Determine the number of lines below that contain "Select". Write nothing but that number.

● DATA:
▽

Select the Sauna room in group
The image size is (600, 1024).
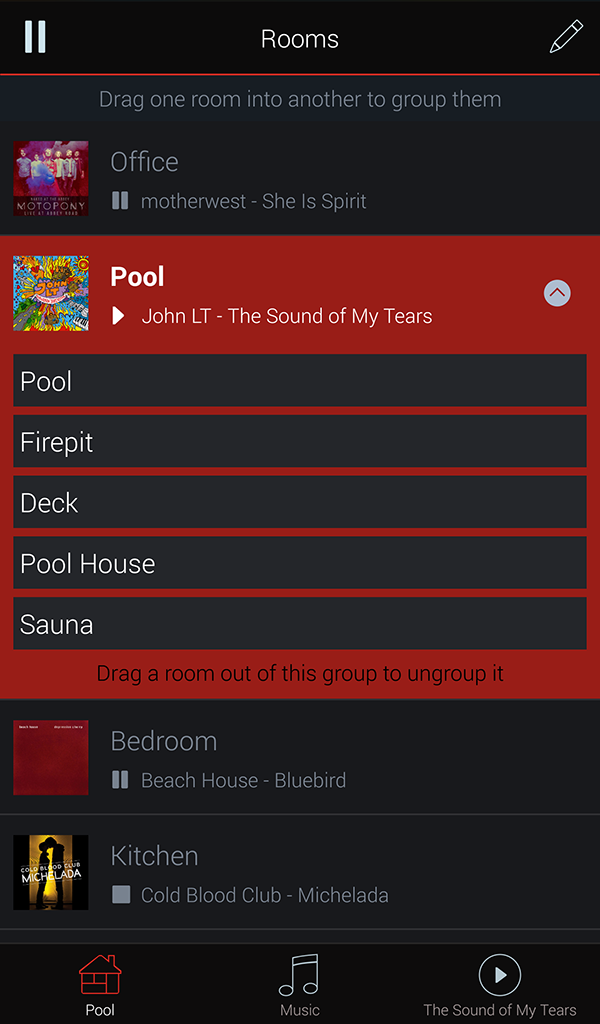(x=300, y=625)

△
▽

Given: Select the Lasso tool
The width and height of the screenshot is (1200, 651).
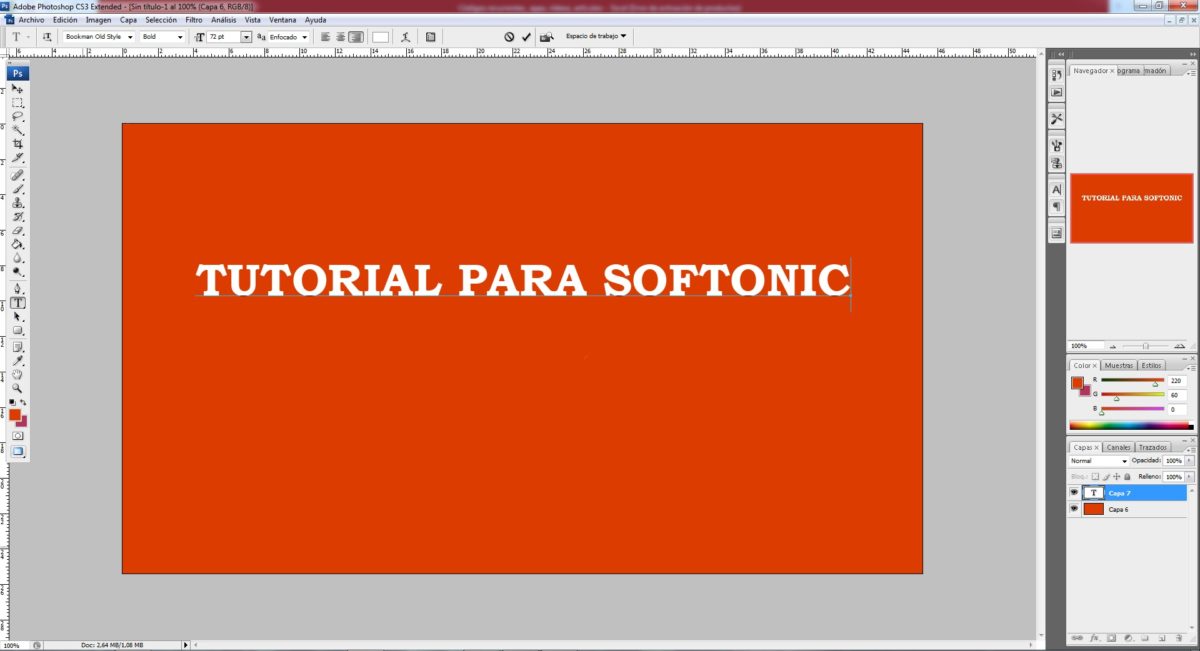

△

● RESULT: 2